Een van deze vernieuwers was Jaap Talsma. Jaap wekte eerst weerstand op. We moesten even door zijn manier van spreken en zijn gelaatskleur heenkijken om te ontdekken dat hij niet opgewonden was maar gedreven. Dus kwam hij ons vaak even opzoeken om over zijn plannen met het geschiedenisonderwijs te praten, meestal zonder een afspraak te maken. Hij kwam met praktische vragen en meestal terechte bezwaren tegen de bestaande regels. Onze interpretatie van wetten en reglementen werd door hem vaardig bestreden: Jaap was een gemankeerde jurist. Gelukkig leidde dat nooit tot wantrouwen, in tegendeel. Jaap was een geïnspireerde denker over universitair onderwijs die zich niet door bestuurlijke en politieke onwil liet dwarsbomen. Maar hij liet zich wel overtuigen door goede argumenten.
Jaap zijn bijdragen aan het nieuwe College van Beroep voor Examens waren intensief: hij deelde onze gedachten over de wisselwerking tussen onderwijs en toetsing, over het administratiefrechtelijke karakter van de beslissingen die voortvloeiden uit die toetsing en over de noodzaak om studenten te beschermen tegen de willekeur die destijds nog wel eens getolereerd werd in academische kringen.

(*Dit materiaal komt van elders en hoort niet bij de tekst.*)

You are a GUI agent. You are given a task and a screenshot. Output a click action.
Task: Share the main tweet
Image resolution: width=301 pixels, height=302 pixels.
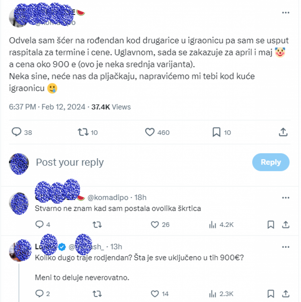(283, 132)
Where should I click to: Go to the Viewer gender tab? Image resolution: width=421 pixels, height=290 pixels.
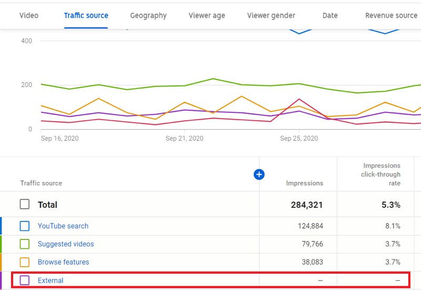coord(271,15)

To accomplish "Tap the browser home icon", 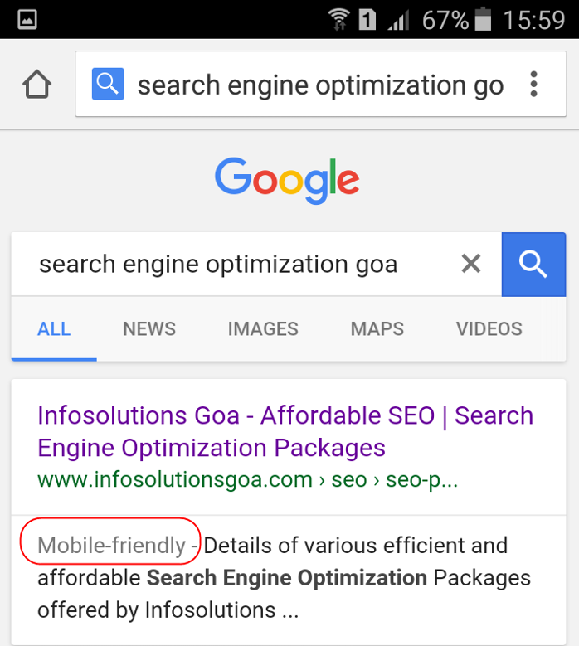I will coord(36,85).
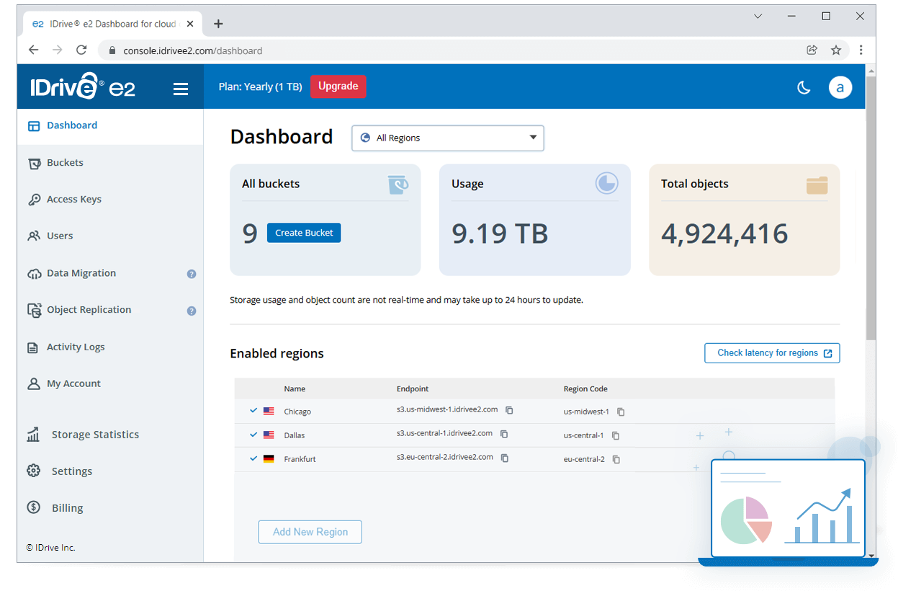The image size is (898, 591).
Task: Click the user avatar icon
Action: 840,88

De vernieuwing van het onderwijs in de Letterenfaculteit heeft ons geleerd dat de wet van de remmende voorsprong ook omgedraaid kan worden. Jaap Talsma zag in dat de stagnatie onder ogen gezien moest worden om tot vooruitgang te komen.
Door: Dick (Dirk) Kooyman - 13 februari 2020
Dick Kooyman werkte in het Maagdenhuis als jurist, adjunct-secretaris van de Universiteit en hoofd van de Financiële Dienst.